Seri Tulisan Prof Sumanto Al Qurtuby, Professor Antropolog di Univ King Fadh tentang JILBAB itu adalah BUDAYA sebuah pemerkaya sudut pandang kita atas interprestasi tunggal bahwa Jilbab itu kewajiban.
semua jenis pakaian–tanpa kecuali–itu sekuler karena produk kebudayaan manusia. Manusialah yang membuatnya “religious”. Manusialah yang membuat pakaian itu “beragama”. Pakaian yang dikenakan kaum perempuan dari agama manapun juga sama: sekuler. Emang Tuhan yang membuat pakaian? Dalam Islam, tradisi berpakaian untuk perempuan, entah itu bernama hijab, niqab, burqa, chador (di Iran), khimar, faranji (di Asia Tengah), dlsb adalah “kebudayaan sekuler”.
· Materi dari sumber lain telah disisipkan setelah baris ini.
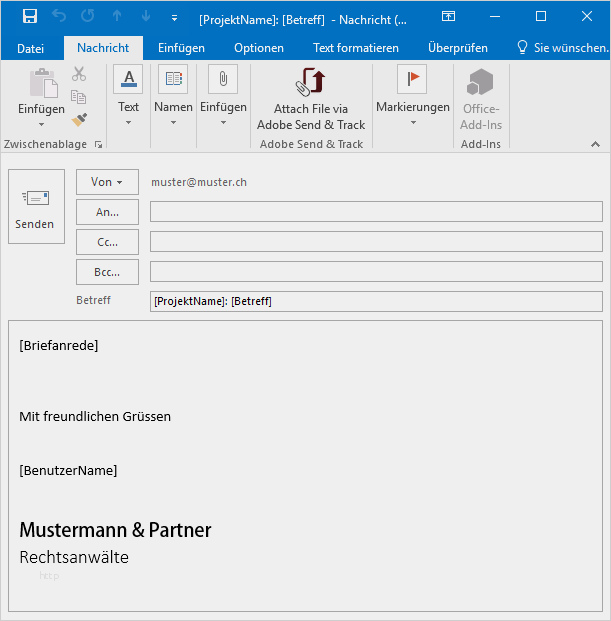Viewport: 611px width, 621px height.
Task: Click the Save icon in title bar
Action: click(29, 17)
Tradisi berbusana menutup aurat bagi perempuan atau katakanlah “tradisi berhijab” sudah dipraktekkan jauh sebelum Islam lahir pada abad ke-7 M. Sejarah berhijab itu misalnya sudah ditemukan pada abad ke-13 SM di sebuah teks hukum di Suriah. Memakai hijab pada waktu itu terbatas untuk perempuan elit (“bangsawati”) sekaligus untuk membedakan dengan “perempuan biasa”.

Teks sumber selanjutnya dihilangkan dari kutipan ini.